▸ **Direction**
Starting at the first of the entries and stopping after the line that contains "pyautogui.click(x=415, y=90)", change "computer-use agent" to "desktop agent" and write those lines out again with everything else left the same.

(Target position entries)
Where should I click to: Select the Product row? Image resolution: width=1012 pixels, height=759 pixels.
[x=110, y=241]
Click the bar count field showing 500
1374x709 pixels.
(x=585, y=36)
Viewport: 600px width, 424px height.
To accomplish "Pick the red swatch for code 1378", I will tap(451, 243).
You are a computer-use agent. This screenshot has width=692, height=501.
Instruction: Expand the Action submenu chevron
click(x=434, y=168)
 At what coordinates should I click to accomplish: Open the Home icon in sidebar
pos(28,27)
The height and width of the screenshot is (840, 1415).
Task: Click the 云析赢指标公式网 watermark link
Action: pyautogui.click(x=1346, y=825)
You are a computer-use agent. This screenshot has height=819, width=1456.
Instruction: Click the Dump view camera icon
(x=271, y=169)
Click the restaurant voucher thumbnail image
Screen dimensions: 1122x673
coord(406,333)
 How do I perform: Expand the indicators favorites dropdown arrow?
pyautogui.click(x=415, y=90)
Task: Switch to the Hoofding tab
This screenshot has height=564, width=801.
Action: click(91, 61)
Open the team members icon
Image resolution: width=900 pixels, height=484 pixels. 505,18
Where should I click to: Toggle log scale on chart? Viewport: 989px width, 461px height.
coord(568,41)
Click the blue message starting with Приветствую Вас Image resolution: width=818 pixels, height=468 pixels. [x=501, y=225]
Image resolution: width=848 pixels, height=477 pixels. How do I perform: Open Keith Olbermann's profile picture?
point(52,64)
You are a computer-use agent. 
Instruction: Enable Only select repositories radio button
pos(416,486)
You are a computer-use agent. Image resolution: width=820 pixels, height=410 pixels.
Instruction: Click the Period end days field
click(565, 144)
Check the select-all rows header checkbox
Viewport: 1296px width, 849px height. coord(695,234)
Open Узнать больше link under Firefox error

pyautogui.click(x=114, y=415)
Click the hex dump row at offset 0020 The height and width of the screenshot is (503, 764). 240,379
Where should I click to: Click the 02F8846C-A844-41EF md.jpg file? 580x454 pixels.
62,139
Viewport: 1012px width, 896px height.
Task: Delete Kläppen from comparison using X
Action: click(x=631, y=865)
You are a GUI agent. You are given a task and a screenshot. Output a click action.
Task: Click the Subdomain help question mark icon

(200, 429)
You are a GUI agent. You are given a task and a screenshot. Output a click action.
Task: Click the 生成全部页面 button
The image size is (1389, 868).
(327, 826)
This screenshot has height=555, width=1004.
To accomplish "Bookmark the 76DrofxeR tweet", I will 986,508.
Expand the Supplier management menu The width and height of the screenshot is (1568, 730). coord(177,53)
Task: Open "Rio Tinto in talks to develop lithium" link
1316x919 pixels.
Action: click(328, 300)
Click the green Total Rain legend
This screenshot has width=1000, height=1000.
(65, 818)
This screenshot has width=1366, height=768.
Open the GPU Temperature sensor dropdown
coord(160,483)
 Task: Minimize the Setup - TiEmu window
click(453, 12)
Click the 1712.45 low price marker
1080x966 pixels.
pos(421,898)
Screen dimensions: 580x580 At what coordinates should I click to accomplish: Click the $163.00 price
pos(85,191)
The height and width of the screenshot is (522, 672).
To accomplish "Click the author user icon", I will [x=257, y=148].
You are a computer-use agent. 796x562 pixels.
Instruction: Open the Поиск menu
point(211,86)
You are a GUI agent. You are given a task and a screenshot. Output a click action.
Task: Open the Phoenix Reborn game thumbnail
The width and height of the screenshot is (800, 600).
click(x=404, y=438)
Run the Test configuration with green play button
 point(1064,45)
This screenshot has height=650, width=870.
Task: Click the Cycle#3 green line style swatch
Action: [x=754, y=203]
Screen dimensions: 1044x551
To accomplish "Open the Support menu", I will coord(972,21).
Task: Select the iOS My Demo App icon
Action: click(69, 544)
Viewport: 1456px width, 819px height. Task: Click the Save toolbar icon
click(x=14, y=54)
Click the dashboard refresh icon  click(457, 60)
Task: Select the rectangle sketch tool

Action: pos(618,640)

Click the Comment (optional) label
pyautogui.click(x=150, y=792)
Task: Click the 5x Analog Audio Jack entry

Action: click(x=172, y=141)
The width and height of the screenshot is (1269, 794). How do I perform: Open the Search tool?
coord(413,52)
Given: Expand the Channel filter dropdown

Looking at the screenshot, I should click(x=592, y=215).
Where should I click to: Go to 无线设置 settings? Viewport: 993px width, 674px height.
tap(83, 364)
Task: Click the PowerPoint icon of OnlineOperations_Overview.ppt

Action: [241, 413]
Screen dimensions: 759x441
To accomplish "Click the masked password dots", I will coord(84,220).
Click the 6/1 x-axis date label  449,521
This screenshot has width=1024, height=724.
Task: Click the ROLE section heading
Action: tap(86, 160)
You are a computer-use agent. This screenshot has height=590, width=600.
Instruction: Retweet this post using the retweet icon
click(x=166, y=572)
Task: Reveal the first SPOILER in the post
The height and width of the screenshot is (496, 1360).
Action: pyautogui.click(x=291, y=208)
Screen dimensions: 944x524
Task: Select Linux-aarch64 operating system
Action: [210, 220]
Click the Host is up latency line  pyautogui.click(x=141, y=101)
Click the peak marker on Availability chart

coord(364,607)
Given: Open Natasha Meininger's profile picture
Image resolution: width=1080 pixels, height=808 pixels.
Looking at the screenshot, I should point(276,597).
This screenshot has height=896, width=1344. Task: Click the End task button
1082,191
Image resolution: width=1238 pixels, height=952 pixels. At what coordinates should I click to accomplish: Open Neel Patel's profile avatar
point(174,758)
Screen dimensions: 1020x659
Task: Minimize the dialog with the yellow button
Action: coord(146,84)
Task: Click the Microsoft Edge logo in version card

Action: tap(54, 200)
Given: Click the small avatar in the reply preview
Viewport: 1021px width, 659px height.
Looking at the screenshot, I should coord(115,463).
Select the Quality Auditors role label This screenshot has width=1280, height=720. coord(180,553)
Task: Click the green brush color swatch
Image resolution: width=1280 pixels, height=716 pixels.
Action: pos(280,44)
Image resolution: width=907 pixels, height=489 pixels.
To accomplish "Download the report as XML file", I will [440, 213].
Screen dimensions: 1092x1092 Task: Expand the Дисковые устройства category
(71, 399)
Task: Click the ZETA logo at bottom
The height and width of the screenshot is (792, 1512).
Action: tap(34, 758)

▸ **Exercise output**
Where should I click to: Select the Product row? Image resolution: width=1012 pixels, height=759 pixels.
[x=110, y=241]
Click the bar count field showing 500
1374x709 pixels.
(x=585, y=36)
Viewport: 600px width, 424px height.
To accomplish "Pick the red swatch for code 1378", I will tap(451, 243).
You are a desktop agent. This screenshot has width=692, height=501.
Instruction: Expand the Action submenu chevron
click(x=434, y=168)
 At what coordinates should I click to accomplish: Open the Home icon in sidebar
pos(28,27)
The height and width of the screenshot is (840, 1415).
Task: Click the 云析赢指标公式网 watermark link
Action: pyautogui.click(x=1346, y=825)
You are a desktop agent. This screenshot has height=819, width=1456.
Instruction: Click the Dump view camera icon
(x=271, y=169)
Click the restaurant voucher thumbnail image
Screen dimensions: 1122x673
coord(406,333)
 How do I perform: Expand the indicators favorites dropdown arrow?
pyautogui.click(x=415, y=90)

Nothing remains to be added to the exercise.